President Joe Biden delivers a brief update of the ongoing negotiations over the debt limit in the Roosevelt Room at the White House on May 17, 2023 in Washington, DC.

Chip Somodevilla | Getty Images News | Getty Images

This report is from today’s CNBC Daily Open, our new, international markets newsletter. CNBC Daily Open brings investors up to speed on everything they need to know, no matter where they are. Like what you see? You can subscribe here.

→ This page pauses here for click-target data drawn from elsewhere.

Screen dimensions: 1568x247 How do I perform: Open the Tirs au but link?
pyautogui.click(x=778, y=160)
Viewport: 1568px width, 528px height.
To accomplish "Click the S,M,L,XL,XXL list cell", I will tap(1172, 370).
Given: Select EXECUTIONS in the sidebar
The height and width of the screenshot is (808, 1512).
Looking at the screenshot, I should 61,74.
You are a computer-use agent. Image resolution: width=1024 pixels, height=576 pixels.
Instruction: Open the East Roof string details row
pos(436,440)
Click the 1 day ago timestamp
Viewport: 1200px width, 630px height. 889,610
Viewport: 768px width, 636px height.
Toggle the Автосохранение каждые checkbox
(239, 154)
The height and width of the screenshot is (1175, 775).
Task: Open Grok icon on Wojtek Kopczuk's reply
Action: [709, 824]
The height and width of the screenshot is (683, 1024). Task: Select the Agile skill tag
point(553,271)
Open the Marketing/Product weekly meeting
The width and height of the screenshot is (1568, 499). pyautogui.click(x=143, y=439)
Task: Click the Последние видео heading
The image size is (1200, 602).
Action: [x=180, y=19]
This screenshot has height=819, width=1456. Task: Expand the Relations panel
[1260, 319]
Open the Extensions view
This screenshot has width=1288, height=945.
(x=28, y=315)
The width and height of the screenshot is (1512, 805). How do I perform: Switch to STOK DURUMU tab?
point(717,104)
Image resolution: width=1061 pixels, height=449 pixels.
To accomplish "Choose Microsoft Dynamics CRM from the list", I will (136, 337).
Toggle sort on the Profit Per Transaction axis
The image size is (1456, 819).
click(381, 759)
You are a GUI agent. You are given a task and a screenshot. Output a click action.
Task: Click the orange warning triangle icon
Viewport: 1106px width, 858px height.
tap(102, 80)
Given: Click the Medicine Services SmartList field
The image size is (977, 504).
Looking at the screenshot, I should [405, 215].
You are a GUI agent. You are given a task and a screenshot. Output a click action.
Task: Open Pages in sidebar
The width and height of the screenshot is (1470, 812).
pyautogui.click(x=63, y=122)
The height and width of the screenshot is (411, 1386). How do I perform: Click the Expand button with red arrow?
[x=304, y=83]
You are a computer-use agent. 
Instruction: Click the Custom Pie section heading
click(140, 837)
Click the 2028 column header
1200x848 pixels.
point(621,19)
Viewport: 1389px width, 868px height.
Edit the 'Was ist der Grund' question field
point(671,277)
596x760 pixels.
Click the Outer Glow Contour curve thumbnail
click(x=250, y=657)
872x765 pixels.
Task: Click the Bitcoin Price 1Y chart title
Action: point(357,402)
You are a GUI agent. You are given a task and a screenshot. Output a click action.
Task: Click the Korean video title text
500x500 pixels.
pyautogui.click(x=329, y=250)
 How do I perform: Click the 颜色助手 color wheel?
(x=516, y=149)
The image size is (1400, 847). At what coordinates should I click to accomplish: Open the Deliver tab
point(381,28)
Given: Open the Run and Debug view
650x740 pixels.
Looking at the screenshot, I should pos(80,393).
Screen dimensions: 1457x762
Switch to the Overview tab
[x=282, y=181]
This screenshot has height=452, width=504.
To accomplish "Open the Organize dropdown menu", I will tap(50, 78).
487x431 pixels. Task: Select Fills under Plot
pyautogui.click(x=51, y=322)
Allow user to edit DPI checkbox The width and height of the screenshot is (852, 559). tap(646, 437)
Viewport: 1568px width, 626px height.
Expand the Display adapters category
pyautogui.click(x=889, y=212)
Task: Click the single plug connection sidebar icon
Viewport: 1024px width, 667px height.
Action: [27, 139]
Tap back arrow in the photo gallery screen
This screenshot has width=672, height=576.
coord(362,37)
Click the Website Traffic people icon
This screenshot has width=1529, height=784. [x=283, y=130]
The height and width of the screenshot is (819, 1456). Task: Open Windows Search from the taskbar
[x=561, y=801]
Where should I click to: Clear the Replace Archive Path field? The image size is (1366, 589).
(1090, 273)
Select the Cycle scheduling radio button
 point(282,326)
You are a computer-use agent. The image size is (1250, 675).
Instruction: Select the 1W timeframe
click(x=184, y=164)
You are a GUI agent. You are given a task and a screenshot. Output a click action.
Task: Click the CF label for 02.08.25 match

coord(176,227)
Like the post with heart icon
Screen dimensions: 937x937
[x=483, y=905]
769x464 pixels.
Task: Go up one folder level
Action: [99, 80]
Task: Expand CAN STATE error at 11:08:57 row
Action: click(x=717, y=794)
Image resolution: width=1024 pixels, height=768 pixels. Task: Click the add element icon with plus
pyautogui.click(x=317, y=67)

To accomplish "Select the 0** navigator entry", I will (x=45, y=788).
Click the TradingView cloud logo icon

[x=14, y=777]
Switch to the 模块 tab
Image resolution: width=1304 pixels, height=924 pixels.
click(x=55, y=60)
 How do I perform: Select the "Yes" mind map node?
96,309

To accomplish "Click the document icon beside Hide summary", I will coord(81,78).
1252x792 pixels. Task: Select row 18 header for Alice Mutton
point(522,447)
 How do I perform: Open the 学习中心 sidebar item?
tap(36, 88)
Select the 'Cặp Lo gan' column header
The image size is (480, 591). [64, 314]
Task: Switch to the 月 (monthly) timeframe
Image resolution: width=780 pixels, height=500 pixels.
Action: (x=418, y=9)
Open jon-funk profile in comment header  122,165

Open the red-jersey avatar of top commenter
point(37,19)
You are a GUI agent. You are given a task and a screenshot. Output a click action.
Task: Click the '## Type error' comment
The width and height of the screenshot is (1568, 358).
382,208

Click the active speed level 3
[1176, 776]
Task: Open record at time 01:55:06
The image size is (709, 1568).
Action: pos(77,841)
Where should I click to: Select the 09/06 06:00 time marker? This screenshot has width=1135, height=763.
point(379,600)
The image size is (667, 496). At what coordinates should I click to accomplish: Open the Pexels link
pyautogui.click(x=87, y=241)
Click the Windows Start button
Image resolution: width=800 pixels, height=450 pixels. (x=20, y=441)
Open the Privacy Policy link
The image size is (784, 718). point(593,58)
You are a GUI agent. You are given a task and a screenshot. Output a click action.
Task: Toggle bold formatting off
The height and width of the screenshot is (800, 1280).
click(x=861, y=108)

The good news: Biden will meet McCarthy in person later today to discuss the debt ceiling, after a pause in negotiations over the weekend. The bad: There’s no telling how the talks will proceed.

What you need to know today

The bottom line

The Writers Guild of America may be on strike now, but we don’t lack gripping drama — in the form of the U.S. debt ceiling negotiations.

It’s a good thing markets were closed over the weekend, or they’d probably have fallen on McCarthy’s comments that talks couldn’t resume until Biden returns to the country. Investors were already spooked on Friday after their optimism evaporated when Republican negotiators walked out of the discussion. The S&P 500 slid 0.14%, the Dow Jones Industrial Average lost 0.33% and the Nasdaq Composite fell 0.24%.

To be sure, those weren’t big drops, suggesting investors thought Washington would eventually reach a deal — as it always has in the past. Fed Chair Powell’s comments that rates might not need to be high also cheered investors. The CBOE Volatility Index, which measures investors’ expectations of where the S&P will move in the next 30 days, traded at 16.8 Friday. That’s pretty near its 52-week low, indicating stability and calm.

Indeed, the major indexes had a good week. The S&P added 1.65% and the Nasdaq rose 3% for the week — their best performance since March.

Still, that was before McCarthy cranked up the rhetoric on debt ceiling negotiations. The good news is that Biden will meet McCarthy in person later today. The bad: There’s no telling how talks will proceed.

Detours and divisiveness are perhaps inevitable when it comes to White House negotiations across the political spectrum. We can only have faith that the U.S. won’t plunge its own economy, and the financial world, into chaos. That’s a scenario that belongs on television, not the real world.